#### [Records for this exercise]
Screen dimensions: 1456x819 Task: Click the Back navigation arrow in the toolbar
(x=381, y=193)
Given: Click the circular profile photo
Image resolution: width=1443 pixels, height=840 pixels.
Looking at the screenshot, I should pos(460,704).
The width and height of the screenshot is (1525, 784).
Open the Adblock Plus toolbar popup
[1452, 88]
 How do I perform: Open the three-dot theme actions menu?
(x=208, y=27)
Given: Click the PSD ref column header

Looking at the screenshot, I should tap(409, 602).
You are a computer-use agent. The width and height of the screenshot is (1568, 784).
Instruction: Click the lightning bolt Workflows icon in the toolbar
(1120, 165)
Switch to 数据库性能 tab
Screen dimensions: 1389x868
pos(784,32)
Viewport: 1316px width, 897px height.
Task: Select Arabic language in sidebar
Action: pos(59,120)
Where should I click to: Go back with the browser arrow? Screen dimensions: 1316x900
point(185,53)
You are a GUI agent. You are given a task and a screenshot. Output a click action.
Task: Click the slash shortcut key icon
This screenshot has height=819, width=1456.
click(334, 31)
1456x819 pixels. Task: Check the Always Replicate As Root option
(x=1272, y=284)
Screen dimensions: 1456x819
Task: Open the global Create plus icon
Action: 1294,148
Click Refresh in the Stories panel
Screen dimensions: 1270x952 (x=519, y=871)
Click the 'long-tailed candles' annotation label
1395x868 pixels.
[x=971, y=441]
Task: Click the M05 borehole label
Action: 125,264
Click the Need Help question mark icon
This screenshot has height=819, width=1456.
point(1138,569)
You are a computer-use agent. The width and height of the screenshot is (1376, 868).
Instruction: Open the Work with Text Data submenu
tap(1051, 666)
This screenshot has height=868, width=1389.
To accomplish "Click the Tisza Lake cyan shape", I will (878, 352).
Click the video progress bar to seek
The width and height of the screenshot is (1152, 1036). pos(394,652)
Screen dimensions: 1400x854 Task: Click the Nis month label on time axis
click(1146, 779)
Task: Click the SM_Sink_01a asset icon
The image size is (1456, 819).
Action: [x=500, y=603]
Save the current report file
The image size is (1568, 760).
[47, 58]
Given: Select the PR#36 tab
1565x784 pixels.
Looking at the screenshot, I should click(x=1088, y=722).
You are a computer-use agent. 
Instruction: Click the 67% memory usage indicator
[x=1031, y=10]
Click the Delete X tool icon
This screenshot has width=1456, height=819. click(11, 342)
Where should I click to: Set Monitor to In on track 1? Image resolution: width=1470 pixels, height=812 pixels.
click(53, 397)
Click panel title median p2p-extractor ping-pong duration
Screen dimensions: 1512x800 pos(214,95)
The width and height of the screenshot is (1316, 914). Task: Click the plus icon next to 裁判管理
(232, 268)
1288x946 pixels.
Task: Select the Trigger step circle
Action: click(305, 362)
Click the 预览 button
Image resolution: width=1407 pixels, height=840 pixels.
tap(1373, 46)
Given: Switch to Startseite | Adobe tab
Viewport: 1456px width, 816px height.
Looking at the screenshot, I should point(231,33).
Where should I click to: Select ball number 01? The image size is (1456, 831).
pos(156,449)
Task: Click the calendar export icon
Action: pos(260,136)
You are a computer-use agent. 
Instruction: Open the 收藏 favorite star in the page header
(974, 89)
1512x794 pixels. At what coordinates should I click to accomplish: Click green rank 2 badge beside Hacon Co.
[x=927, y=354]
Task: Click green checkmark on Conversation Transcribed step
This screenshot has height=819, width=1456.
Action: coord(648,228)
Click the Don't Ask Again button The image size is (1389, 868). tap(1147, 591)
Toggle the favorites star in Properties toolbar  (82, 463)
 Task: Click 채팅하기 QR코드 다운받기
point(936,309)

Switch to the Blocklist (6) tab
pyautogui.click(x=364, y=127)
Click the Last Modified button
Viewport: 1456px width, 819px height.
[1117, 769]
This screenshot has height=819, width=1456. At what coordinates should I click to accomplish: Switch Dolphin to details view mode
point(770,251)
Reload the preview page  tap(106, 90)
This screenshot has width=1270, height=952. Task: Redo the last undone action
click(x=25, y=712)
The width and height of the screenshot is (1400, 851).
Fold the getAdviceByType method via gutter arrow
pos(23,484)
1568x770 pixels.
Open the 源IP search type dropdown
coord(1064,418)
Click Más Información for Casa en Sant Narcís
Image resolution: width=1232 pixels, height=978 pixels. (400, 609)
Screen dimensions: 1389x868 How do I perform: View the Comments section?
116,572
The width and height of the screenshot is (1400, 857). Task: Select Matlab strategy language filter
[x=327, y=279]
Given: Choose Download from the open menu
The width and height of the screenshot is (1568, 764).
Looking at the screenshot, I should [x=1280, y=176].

#### [Problem to solve]
Scan the material above and determine how many lines include the word "computer"; report only the number.

#### [Written answer]
4